Apr 6 2010
Air Innovations, Inc. (AI) announces the completion of several projects requiring the company's expertise designing and building custom environmental control units (ECUs).
Two ECUs were shipped to two different pharmaceutical packaging firms that had demanding air conditioning specifications, said AI President and CEO Michael Wetzel, P.E. One was a returning customer that needed precisely controlled conditions to provide an exact level of uniform drying, for fluid bed dryers used by the manufacturer to coat capsules, pills and caplets. The ECU supplying air to the process tools was required to have the ability to either add or remove humidity to maintain a 50 degrees F dew point level, Wetzel explained.
Air Innovations designed this stainless steel environmental control unit for a pharmaceutical application. The second pharmaceutical company required a single packaged system containing both humidification and a cooling system, plus a desiccant dryer, for blister pack packaging machine. The company requested broad flexibility in environmental control in anticipation of future requirements in the industry. The multiple device system AI designed can provide either a very dry or a very humid environment on demand.
University research labs continue to specify AI's ECUs, Wetzel noted. To expand its research infrastructure in the field of nanophotonics, one institution specified a three-cubed, water-cooled system (each cube 26" x 30") with a dry-steam humidification, for an electron beam lithography tool. The tool will be used to support the research program led by one of the university's top scientists. The other university ordered an ECU for a 425 sq.ft. cleanroom laboratory that will be adjacent to the school's existing scanning electronic microscope and photolithography rooms.

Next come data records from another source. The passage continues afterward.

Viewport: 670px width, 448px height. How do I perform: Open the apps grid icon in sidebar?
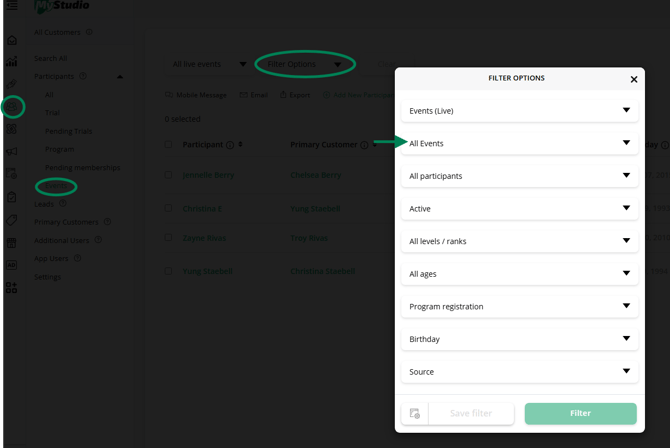point(12,288)
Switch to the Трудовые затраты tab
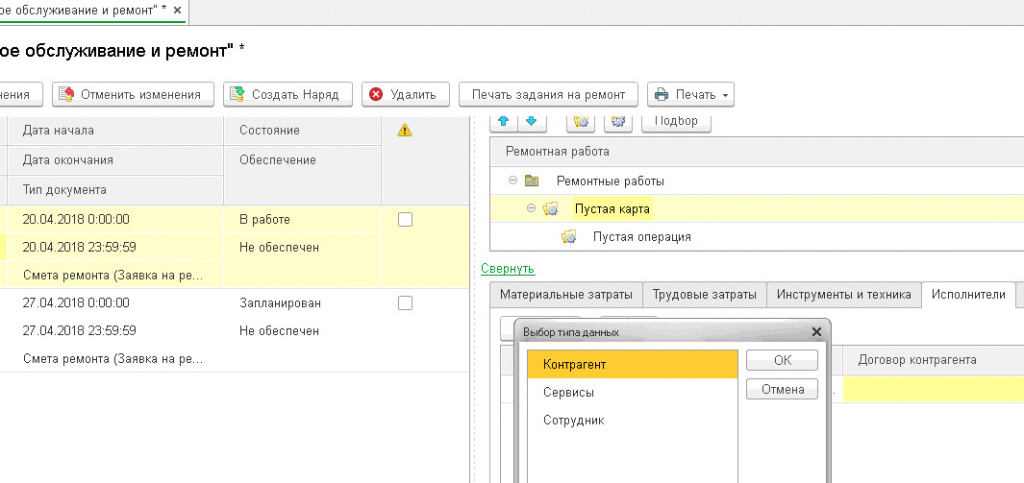 (x=704, y=295)
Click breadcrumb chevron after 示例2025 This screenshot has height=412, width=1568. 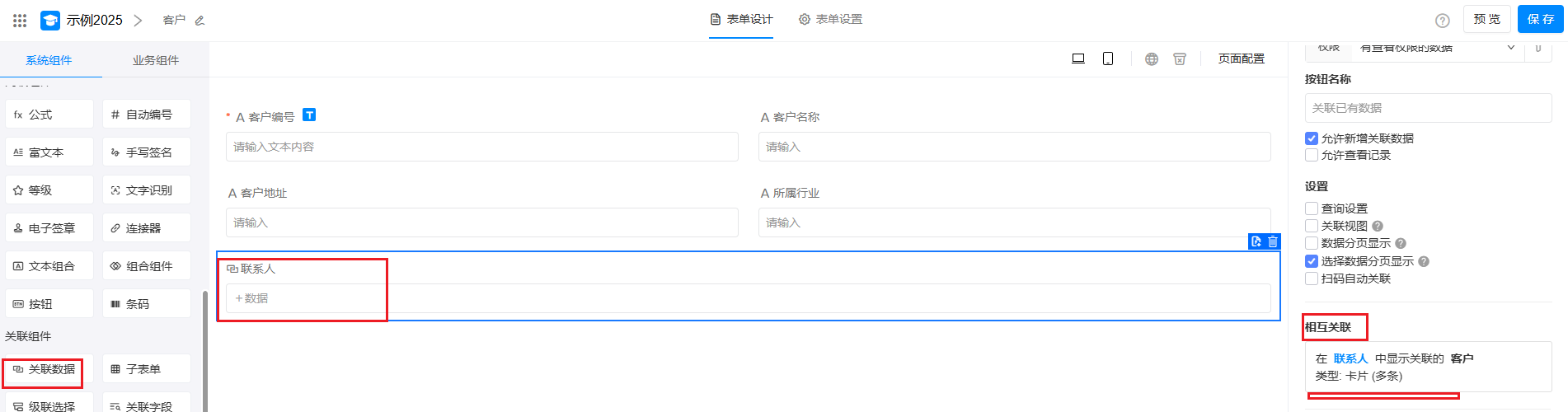click(138, 20)
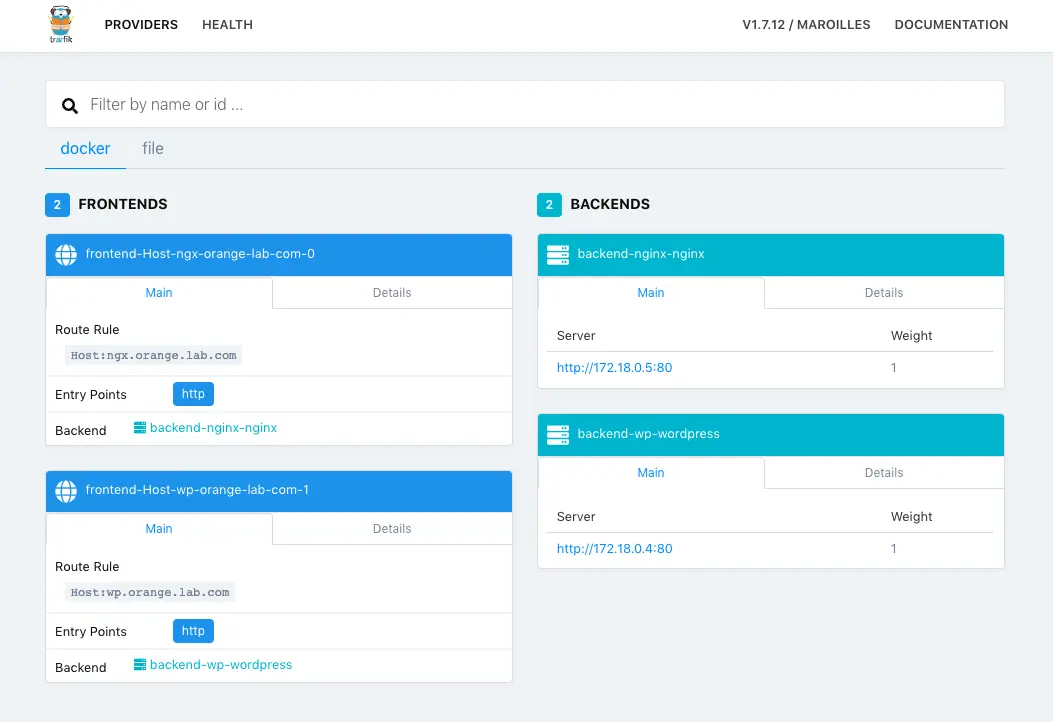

The project includes the construction of a cleanroom enclosure with two rooms; one a Class 100 and the other a Class 1000 clean room.
A cleanroom being upgraded for a specialty contract lens manufacturer will receive two, 15-ton vertical environmental control units to replace the original AI system that has been successfully operating 24/7 since 1988. The manufacturer also owns two other older model AI ECUs and will eventually replace them with the updated versions, Wetzel said.